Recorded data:
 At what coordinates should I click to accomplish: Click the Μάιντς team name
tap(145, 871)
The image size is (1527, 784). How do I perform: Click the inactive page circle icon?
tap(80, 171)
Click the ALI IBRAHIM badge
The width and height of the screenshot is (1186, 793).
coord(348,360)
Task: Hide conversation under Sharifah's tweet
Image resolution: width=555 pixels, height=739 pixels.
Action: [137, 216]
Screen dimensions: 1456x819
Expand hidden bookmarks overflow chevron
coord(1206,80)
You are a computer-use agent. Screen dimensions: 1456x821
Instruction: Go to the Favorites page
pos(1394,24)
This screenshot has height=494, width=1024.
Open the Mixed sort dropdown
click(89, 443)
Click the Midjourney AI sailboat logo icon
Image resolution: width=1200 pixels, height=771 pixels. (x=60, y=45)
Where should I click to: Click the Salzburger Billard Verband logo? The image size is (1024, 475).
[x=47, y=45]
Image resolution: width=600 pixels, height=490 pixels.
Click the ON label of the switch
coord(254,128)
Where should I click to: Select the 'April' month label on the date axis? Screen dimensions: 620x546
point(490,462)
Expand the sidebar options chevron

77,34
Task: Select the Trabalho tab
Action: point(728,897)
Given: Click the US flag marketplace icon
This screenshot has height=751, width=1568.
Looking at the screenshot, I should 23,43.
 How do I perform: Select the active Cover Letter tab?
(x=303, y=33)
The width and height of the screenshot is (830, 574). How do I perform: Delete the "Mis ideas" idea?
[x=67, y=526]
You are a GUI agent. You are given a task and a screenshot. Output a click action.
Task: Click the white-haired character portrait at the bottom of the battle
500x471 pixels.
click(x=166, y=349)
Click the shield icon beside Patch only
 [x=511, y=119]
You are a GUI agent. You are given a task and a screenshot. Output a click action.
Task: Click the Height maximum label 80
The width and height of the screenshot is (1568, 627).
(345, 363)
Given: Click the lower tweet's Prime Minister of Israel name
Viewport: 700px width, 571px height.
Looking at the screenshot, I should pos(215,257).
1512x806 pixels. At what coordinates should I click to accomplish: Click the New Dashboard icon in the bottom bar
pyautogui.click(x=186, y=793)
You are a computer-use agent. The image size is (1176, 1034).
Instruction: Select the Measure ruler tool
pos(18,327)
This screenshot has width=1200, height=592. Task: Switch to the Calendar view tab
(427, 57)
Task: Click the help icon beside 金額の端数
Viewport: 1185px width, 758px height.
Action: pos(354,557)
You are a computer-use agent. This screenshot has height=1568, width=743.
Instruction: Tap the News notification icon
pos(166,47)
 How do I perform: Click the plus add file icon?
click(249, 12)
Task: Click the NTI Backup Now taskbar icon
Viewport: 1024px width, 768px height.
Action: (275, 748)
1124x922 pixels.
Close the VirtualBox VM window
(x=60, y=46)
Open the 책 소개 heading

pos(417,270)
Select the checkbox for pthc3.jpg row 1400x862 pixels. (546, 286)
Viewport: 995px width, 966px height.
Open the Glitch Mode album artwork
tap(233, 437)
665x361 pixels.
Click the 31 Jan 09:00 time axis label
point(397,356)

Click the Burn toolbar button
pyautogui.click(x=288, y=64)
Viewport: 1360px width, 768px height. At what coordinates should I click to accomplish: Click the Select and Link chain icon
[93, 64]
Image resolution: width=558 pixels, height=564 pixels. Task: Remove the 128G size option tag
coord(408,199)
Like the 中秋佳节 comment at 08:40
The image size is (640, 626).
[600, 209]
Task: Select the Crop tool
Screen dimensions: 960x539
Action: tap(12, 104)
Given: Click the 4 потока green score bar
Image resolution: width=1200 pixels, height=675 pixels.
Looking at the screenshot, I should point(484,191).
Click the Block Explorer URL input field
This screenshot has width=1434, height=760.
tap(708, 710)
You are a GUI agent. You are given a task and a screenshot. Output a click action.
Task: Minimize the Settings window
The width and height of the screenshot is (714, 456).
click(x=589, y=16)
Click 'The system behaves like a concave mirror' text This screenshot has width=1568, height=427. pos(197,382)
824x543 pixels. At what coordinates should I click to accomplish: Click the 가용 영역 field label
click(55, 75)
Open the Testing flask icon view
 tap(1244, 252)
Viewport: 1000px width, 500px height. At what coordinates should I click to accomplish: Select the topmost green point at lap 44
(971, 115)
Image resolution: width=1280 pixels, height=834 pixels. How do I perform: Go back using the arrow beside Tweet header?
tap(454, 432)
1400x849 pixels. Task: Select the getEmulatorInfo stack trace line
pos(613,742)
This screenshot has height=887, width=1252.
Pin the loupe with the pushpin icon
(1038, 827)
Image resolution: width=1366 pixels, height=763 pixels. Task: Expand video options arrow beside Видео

### [THE EXERCISE]
Please echo the recorded data above, every line reproduced without any change.

### [FINISHED EXERCISE]
 At what coordinates should I click to accomplish: Click the Μάιντς team name
tap(145, 871)
The image size is (1527, 784). How do I perform: Click the inactive page circle icon?
tap(80, 171)
Click the ALI IBRAHIM badge
The width and height of the screenshot is (1186, 793).
coord(348,360)
Task: Hide conversation under Sharifah's tweet
Image resolution: width=555 pixels, height=739 pixels.
Action: [137, 216]
Screen dimensions: 1456x819
Expand hidden bookmarks overflow chevron
coord(1206,80)
You are a computer-use agent. Screen dimensions: 1456x821
Instruction: Go to the Favorites page
pos(1394,24)
This screenshot has height=494, width=1024.
Open the Mixed sort dropdown
click(89, 443)
Click the Midjourney AI sailboat logo icon
Image resolution: width=1200 pixels, height=771 pixels. (x=60, y=45)
Where should I click to: Click the Salzburger Billard Verband logo? The image size is (1024, 475).
[x=47, y=45]
Image resolution: width=600 pixels, height=490 pixels.
Click the ON label of the switch
coord(254,128)
Where should I click to: Select the 'April' month label on the date axis? Screen dimensions: 620x546
point(490,462)
Expand the sidebar options chevron

77,34
Task: Select the Trabalho tab
Action: point(728,897)
Given: Click the US flag marketplace icon
This screenshot has height=751, width=1568.
Looking at the screenshot, I should 23,43.
 How do I perform: Select the active Cover Letter tab?
(x=303, y=33)
The width and height of the screenshot is (830, 574). How do I perform: Delete the "Mis ideas" idea?
[x=67, y=526]
You are a GUI agent. You are given a task and a screenshot. Output a click action.
Task: Click the white-haired character portrait at the bottom of the battle
500x471 pixels.
click(x=166, y=349)
Click the shield icon beside Patch only
 [x=511, y=119]
You are a GUI agent. You are given a task and a screenshot. Output a click action.
Task: Click the Height maximum label 80
The width and height of the screenshot is (1568, 627).
(345, 363)
Given: Click the lower tweet's Prime Minister of Israel name
Viewport: 700px width, 571px height.
Looking at the screenshot, I should pos(215,257).
1512x806 pixels. At what coordinates should I click to accomplish: Click the New Dashboard icon in the bottom bar
pyautogui.click(x=186, y=793)
You are a computer-use agent. The image size is (1176, 1034).
Instruction: Select the Measure ruler tool
pos(18,327)
This screenshot has width=1200, height=592. Task: Switch to the Calendar view tab
(427, 57)
Task: Click the help icon beside 金額の端数
Viewport: 1185px width, 758px height.
Action: pos(354,557)
You are a computer-use agent. This screenshot has height=1568, width=743.
Instruction: Tap the News notification icon
pos(166,47)
 How do I perform: Click the plus add file icon?
click(249, 12)
Task: Click the NTI Backup Now taskbar icon
Viewport: 1024px width, 768px height.
Action: (275, 748)
1124x922 pixels.
Close the VirtualBox VM window
(x=60, y=46)
Open the 책 소개 heading

pos(417,270)
Select the checkbox for pthc3.jpg row 1400x862 pixels. (546, 286)
Viewport: 995px width, 966px height.
Open the Glitch Mode album artwork
tap(233, 437)
665x361 pixels.
Click the 31 Jan 09:00 time axis label
point(397,356)

Click the Burn toolbar button
pyautogui.click(x=288, y=64)
Viewport: 1360px width, 768px height. At what coordinates should I click to accomplish: Click the Select and Link chain icon
[93, 64]
Image resolution: width=558 pixels, height=564 pixels. Task: Remove the 128G size option tag
coord(408,199)
Like the 中秋佳节 comment at 08:40
The image size is (640, 626).
[600, 209]
Task: Select the Crop tool
Screen dimensions: 960x539
Action: tap(12, 104)
Given: Click the 4 потока green score bar
Image resolution: width=1200 pixels, height=675 pixels.
Looking at the screenshot, I should point(484,191).
Click the Block Explorer URL input field
This screenshot has width=1434, height=760.
tap(708, 710)
You are a GUI agent. You are given a task and a screenshot. Output a click action.
Task: Minimize the Settings window
The width and height of the screenshot is (714, 456).
click(x=589, y=16)
Click 'The system behaves like a concave mirror' text This screenshot has width=1568, height=427. pos(197,382)
824x543 pixels. At what coordinates should I click to accomplish: Click the 가용 영역 field label
click(55, 75)
Open the Testing flask icon view
 tap(1244, 252)
Viewport: 1000px width, 500px height. At what coordinates should I click to accomplish: Select the topmost green point at lap 44
(971, 115)
Image resolution: width=1280 pixels, height=834 pixels. How do I perform: Go back using the arrow beside Tweet header?
tap(454, 432)
1400x849 pixels. Task: Select the getEmulatorInfo stack trace line
pos(613,742)
This screenshot has height=887, width=1252.
Pin the loupe with the pushpin icon
(1038, 827)
Image resolution: width=1366 pixels, height=763 pixels. Task: Expand video options arrow beside Видео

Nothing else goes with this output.